-------- Source extract --------

WW2 bunker or air raid shelter?

Reply to
alan_m

+1. Surely it is not that common to make a foundation from bricks, more usual to have concrete footings.
Reply to
newshound

depends on when it was built. Concrete didn't get into widespread use until the 20th Century

Reply to
charles

So it was a higher wall in the past ? It's only 18" higher than the level of the house though.

Reply to
Jethro_uk

Quite possibly it is the remains of a walled garden.

Reply to
nightjar

At the first house we owned a neighbour had a brick retaining wall built which was about 4? to 5? at its tallest point. The builders simply used brick footings but the trench they dug went down about 2? to 18? below ground level. I recall them spending quite a long time hand digging into the clay and spending quite a lot of time getting the bottom of the trench level for the first course of bricks.

Richard

Reply to
Tricky Dicky

That would be the conventional way to do it >100 years ago, the depth of footings depending on local subsoil conditions. Were you living somewhere a bit backward?

Reply to
Roger Hayter

A friend, whose house was on what was really a sand dune, had to dig down

6ft for an extension footings. That was probably about 40 years ago.

-------- Raw data --------

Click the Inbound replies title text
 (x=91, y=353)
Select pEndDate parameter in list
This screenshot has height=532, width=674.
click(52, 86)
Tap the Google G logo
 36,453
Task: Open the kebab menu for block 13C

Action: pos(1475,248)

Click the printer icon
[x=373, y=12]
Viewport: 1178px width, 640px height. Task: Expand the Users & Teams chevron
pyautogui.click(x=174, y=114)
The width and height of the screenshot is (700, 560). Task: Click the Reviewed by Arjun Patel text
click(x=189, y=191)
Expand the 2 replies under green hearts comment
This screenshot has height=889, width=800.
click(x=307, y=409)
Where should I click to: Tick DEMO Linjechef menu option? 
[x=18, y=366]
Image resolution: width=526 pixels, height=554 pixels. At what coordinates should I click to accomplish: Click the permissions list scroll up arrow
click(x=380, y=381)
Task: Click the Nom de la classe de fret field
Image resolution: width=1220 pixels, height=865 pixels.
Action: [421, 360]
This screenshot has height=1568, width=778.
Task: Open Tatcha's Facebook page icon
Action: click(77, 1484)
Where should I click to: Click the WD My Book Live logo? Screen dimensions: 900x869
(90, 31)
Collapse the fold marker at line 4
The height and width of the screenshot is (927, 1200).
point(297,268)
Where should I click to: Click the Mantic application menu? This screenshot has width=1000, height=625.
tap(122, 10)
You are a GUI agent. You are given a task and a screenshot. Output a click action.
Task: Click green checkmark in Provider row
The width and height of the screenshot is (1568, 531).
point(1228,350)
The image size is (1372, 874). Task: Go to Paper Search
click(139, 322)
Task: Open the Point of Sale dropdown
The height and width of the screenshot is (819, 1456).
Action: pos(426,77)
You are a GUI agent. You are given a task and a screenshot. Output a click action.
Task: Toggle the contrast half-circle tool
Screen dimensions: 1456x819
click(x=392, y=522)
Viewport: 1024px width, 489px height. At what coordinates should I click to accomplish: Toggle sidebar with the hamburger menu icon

--------

◆ What you have to do: Duplicate the portion of the forum thread above that starts at "At the first" and ends at "course of bricks.".

◆ Answer to this task:
At the first house we owned a neighbour had a brick retaining wall built which was about 4? to 5? at its tallest point. The builders simply used brick footings but the trench they dug went down about 2? to 18? below ground level. I recall them spending quite a long time hand digging into the clay and spending quite a lot of time getting the bottom of the trench level for the first course of bricks.